• _What you will do_
Could you please return each line of the data that has the word "Open"?

• _Material for this task_
------------------------------------

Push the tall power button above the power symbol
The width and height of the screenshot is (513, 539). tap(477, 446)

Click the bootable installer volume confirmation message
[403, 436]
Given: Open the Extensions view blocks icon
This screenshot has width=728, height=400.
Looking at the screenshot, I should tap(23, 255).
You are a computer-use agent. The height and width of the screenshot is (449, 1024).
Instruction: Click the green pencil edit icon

------------------------------------

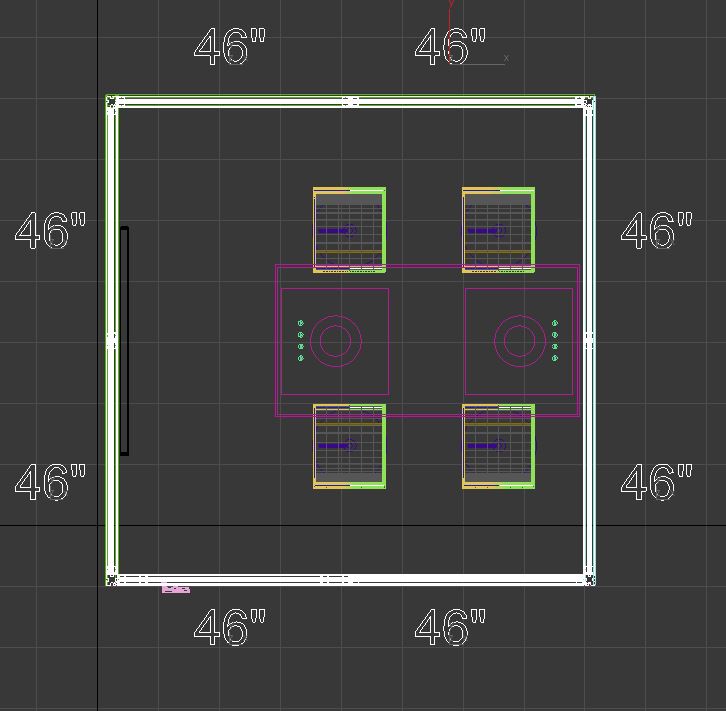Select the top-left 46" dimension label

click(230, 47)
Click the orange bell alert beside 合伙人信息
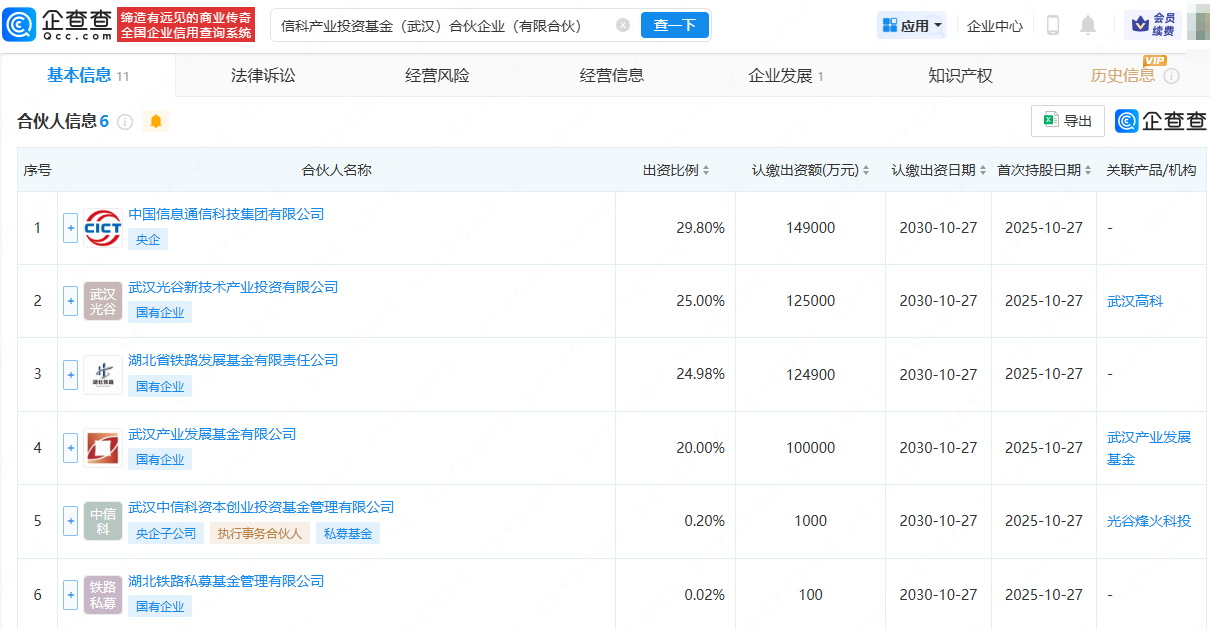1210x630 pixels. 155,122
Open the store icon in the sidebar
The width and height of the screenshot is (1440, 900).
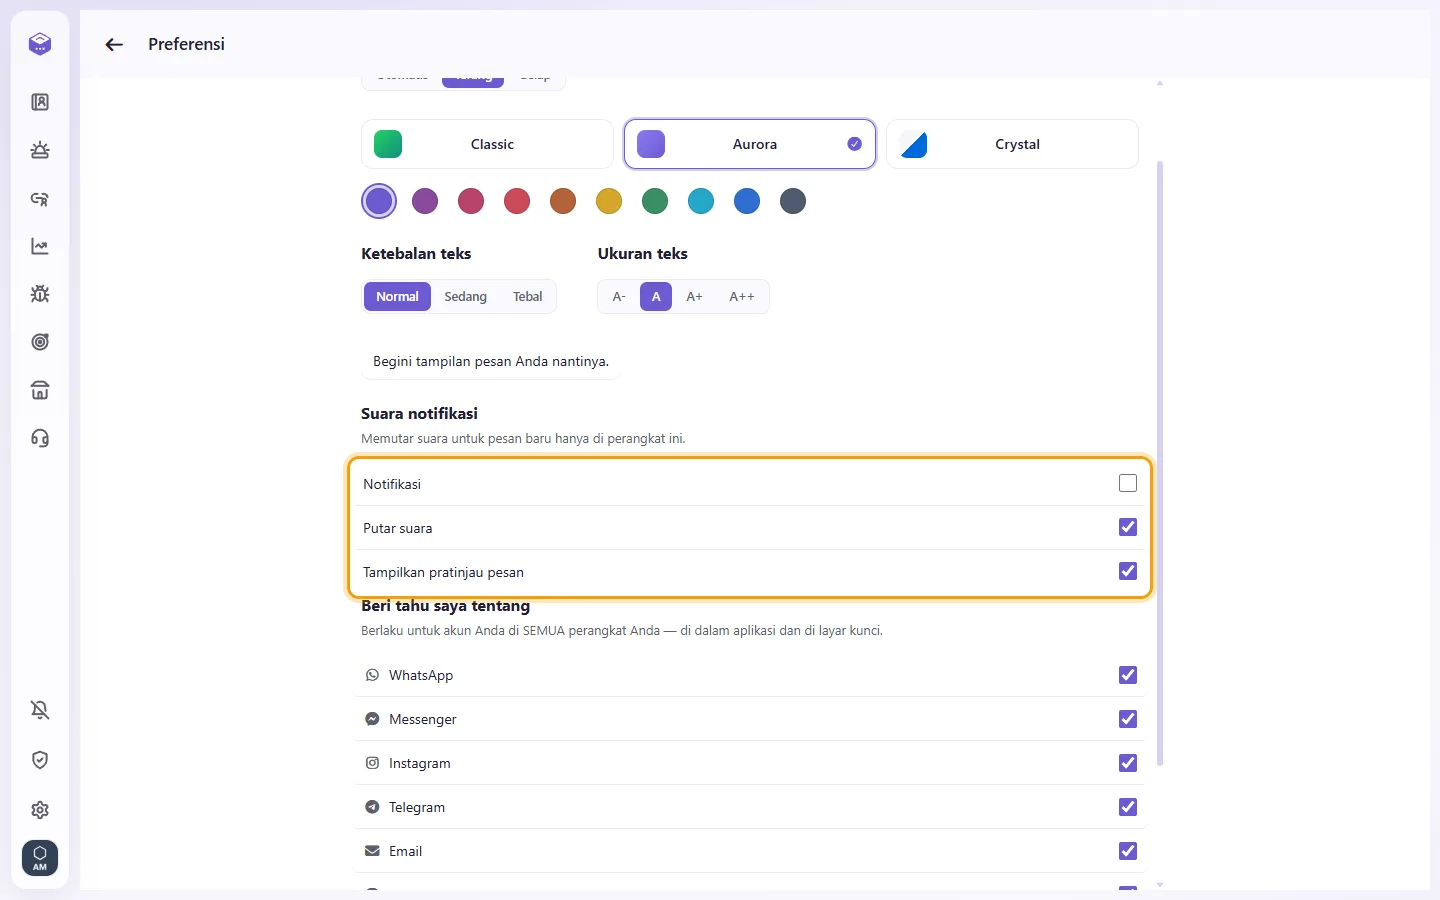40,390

------------------------------------

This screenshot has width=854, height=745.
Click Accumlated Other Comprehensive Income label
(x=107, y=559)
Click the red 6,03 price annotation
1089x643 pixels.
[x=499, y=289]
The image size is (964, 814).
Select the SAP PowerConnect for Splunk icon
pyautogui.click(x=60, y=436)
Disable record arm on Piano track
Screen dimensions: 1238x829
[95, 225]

------------------------------------

• _Output_
Given: Open the Extensions view blocks icon
Open the store icon in the sidebar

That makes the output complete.